Minimum Or Optimal Rpkm Value To Find If A Transcript Is Significant
3
5
Entering edit mode
12.8 years ago
Prakki Rama ★ 2.7k

Hello all,

Could i please know:

  1. Does a high RPKM value always report that the transcript is significant? How far is it reliable? If so, what could be an optimal RPKM value to pin point if a transcript is significant or not?

  2. Are there any other parameters to reduce number of contigs from the denovo assembly and concentrate on only significant transcripts.

Thanks in advance.

rpkm • 11k views
ADD COMMENT
2
Entering edit mode
11.2 years ago

What my lab does is we throw in ERCC spike-ins into the samples. They are poly-A sequences of known concentration. So you can look at them and if, say, samples with an RPKM of 2-10 are still behaving linearly, then it's probably safe to say that real transcripts with RPKMs that low are behaving linearly.

In my lab, with the experiments we run, and the purposes of those experiments, we've been setting a, loose cut-off at .5 RPKM, or 1, to be more stringent. But I wouldn't count on that value being necessarily applicable to your lab, or your experiments.

ADD COMMENT
1
Entering edit mode
11.2 years ago

It really depends what you mean by significant? Reading between the lines, it seems as though you want to try to separate 'real' contigs from assembly artefacts. If that's the case, you should think carefully before discarding transcripts with a low RPKM.
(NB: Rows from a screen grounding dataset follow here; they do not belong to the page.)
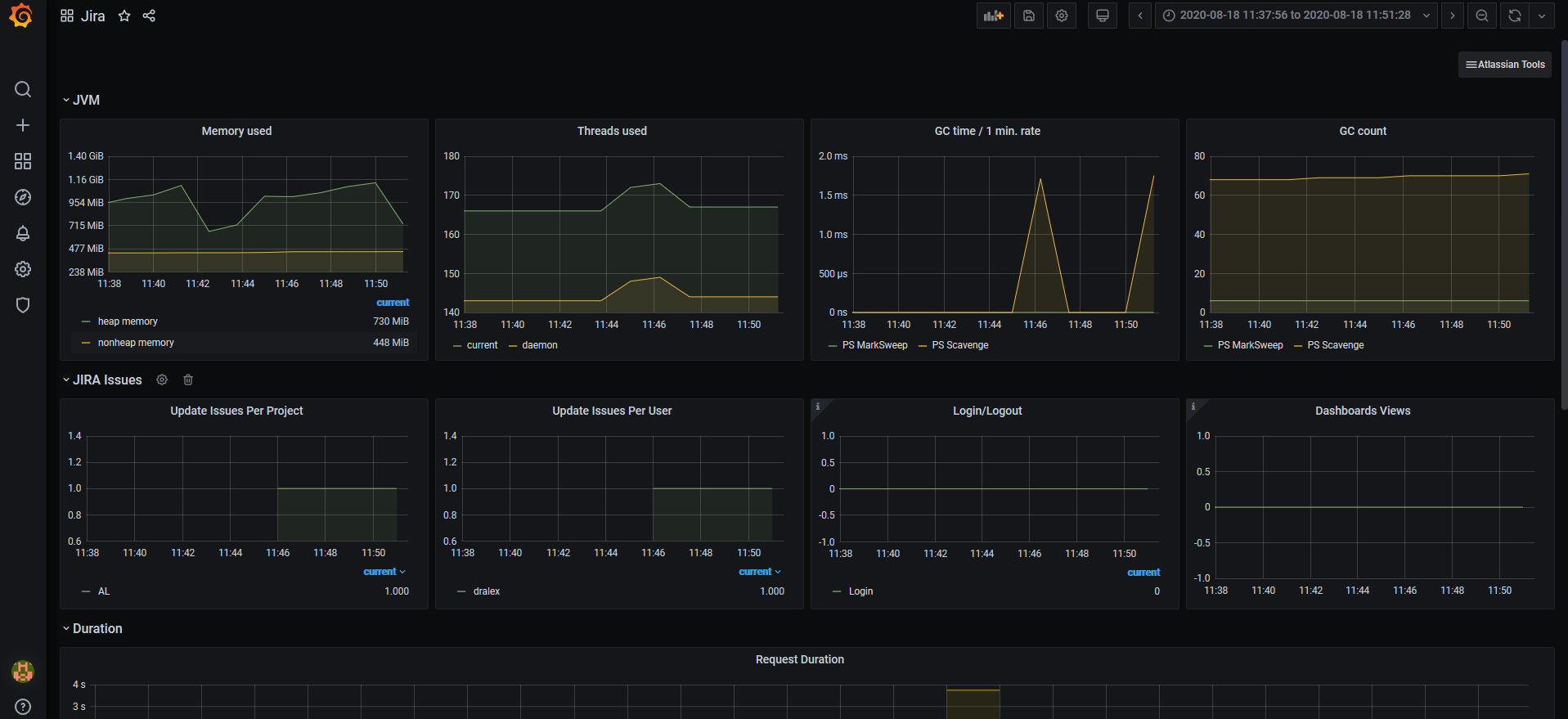This screenshot has width=1568, height=719.
Task: Save the dashboard with disk icon
Action: 1029,16
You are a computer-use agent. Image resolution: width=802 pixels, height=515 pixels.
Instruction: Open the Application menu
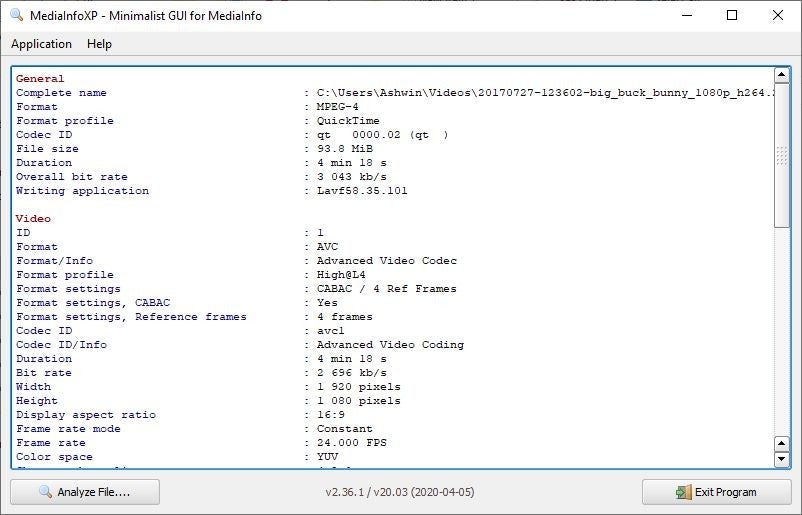point(41,44)
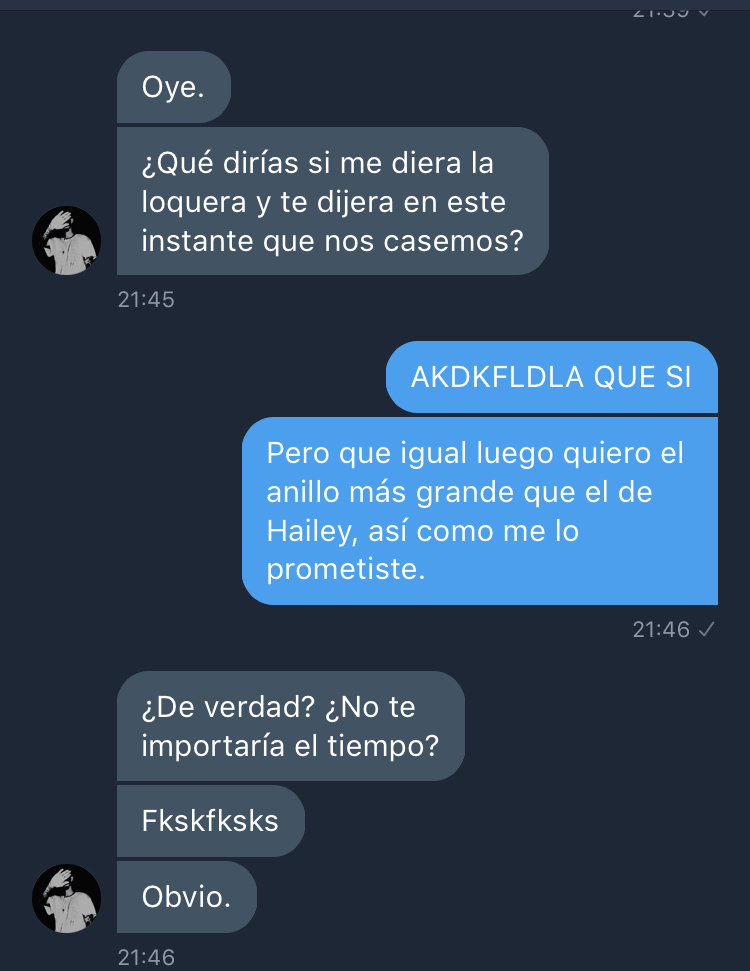Click the partially visible timestamp at the top
The width and height of the screenshot is (750, 971).
point(661,12)
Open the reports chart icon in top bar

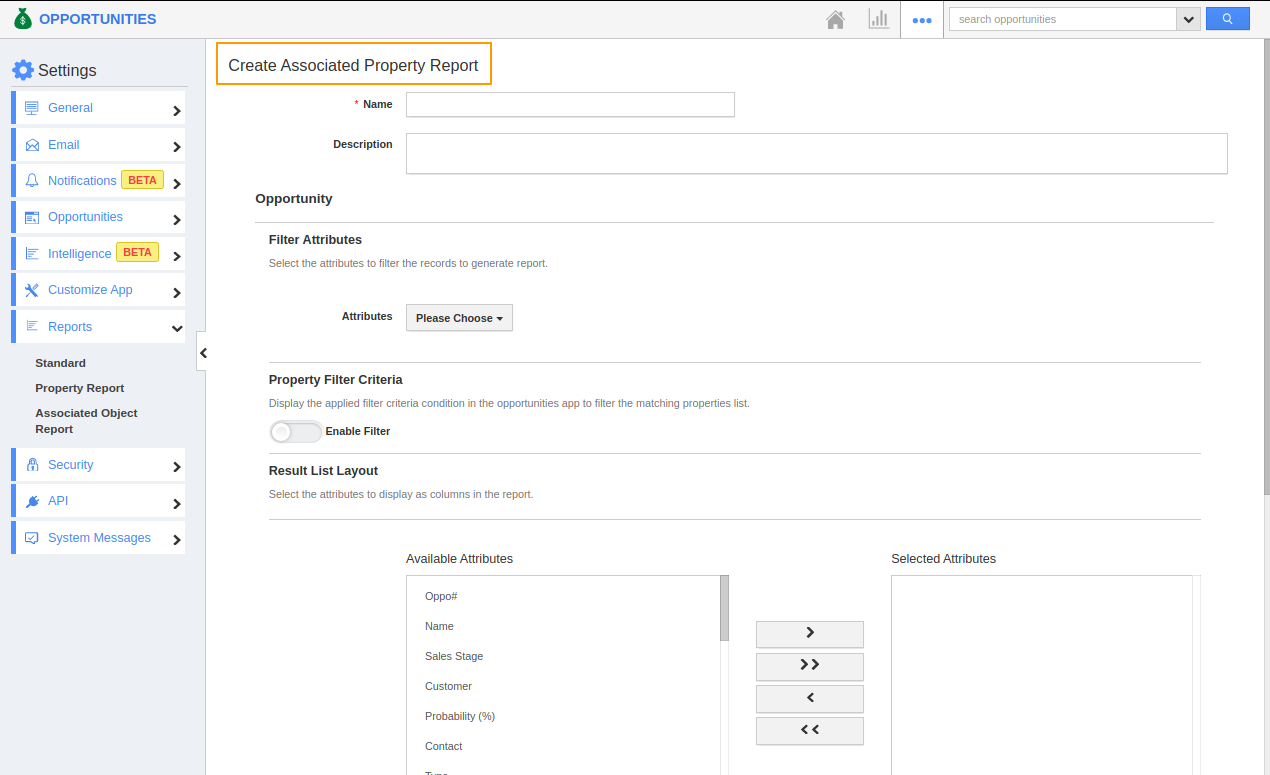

There is no minimum - a contig representing a real transcript can have very low numbers of reads mapping to it, and have an extremely low RPKM. Equally, a high RPKM doesn't guarantee that the contig represents a real transcript. We often see chimeric contigs - where fragments from two or more different transcripts have been assembled into one contig. These chimeras often have high RPKM values, even though they are artefacts.

So, the answer to your question 1 is no, high RPKM does not mean you can be confident in the transcript - it isn't reliable. Thus there is no appropriate RPKM to making such a decision.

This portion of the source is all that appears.